‘Not a schmooze sell’: Pricey publisher subscriptions require a special sales approach
As it becomes harder for publishers to grow digital ad revenue, they’re looking for money from high-end subscriptions costing not a few hundred dollars a year, but $5,000 or more for specialized news and information. Publishers from stalwarts like The Wall Street Journal to digital natives Business Insider, The Information and upstart Axios are betting they can wring as much as $10,000 out of subscribers.
“The thing is, if you’re going to sell subscriptions for $10,000, it has to be significantly different from what you’re doing today,” said Bobby Moran, vp of business development and strategy at Politico Pro, whose annual subscriptions for D.C. insiders start at $5,000 a year. “You have to recognize it’s not going to work out right away. And don’t hire within the industry.”
That last part may be a hard one for publishers to swallow, but those who have been at this a while say selling such services requires a special skill set that may be utterly foreign to people used to selling media. In addition to the high price, it’s a product that the consumer may be unfamiliar with and may not think they need. As a result, the selling process can take multiple meetings and conversations over as long as six months.
Over at Atlantic Media, National Journal adopted the selling approach honed by the Advisory Board, the consulting firm founded by Atlantic Media owner David Bradley. National Journal transitioned to a members-only operation in 2015 and charges $5,000 to $50,000 a year, depending on the size of the organization, for specialized research, tools and networking events for D.C. insiders.
Kevin Turpin, the president of National Journal, said the formula is to hire people who know the product well, almost akin to a researcher, know the market they’re selling to, and are relatable — which typically is a recent college grad without sales experience.
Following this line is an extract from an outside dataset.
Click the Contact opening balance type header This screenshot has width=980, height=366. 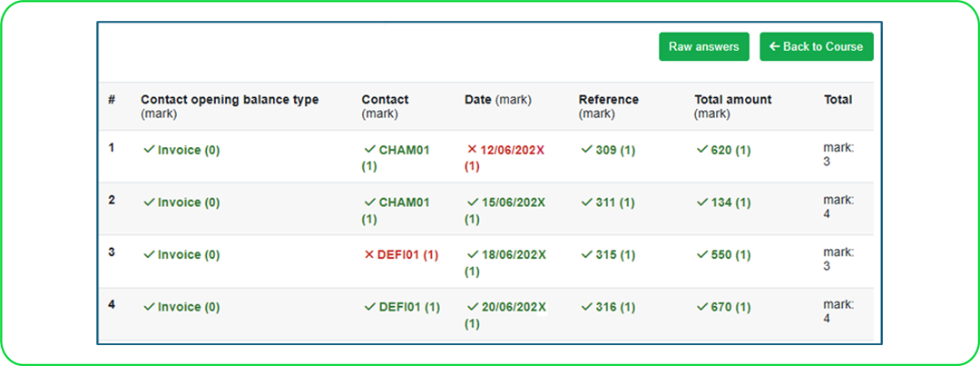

“It’s not a schmooze sell,” he said. In the ideal scenario, he said, “The prospect can look across the table and — and this is something David would say — see their kids in that person.”
Politico borrowed heavily from that model when it hired what it calls sellers for Politico Pro. Moran himself came from the Advisory Board. Back in 2010 when Politico Pro was launched, he said, people thought they could do the selling over the phone. Over time, they realized that not only were in-person meetings a more efficient way to talk to multiple prospects at once, but they led to a higher conversion rate and more money spent.
Now, account execs make sure they know as much as they can before a meeting about the people who will be in the room, what services they already use and how satisfied they are with them. Pro account execs also get put through training twice a year, where they get feedback directly from subscribers.
The payoff can be worth it, though. Politico Pro found that people were twice as likely to renew their subscriptions when they were contacted four rather than two times a year to check on their service and that if a customer subscribed for two years, the chances of them renewing were around 95 percent. So Pro’s account management team follows up on average four times a year. Last year, Moran said, it grew subscriptions 25 percent and revenue, 35 percent.
“It’s not a transactional sale,” Moran said. “Sometimes it’s a week; sometimes it’s several months.”
The tough part of this is also that selling this way isn’t cheap. Selling $12 magazine subs aren’t as lucrative, but they’re relatively cheap to sell because the process can be automated. Having human sellers cuts into profit margins. It costs money to make money.
Companies solve for this different ways. The Politico Pro model favors people with experience, but hires fewer of them. National Journal tends to hire people close to or at entry level, which lets it train people in it (and keeps costs lower). “We’re confident that this approach is working for us, as it allows us to groom and grow our staff according to these very specialized needs,” Turpin said.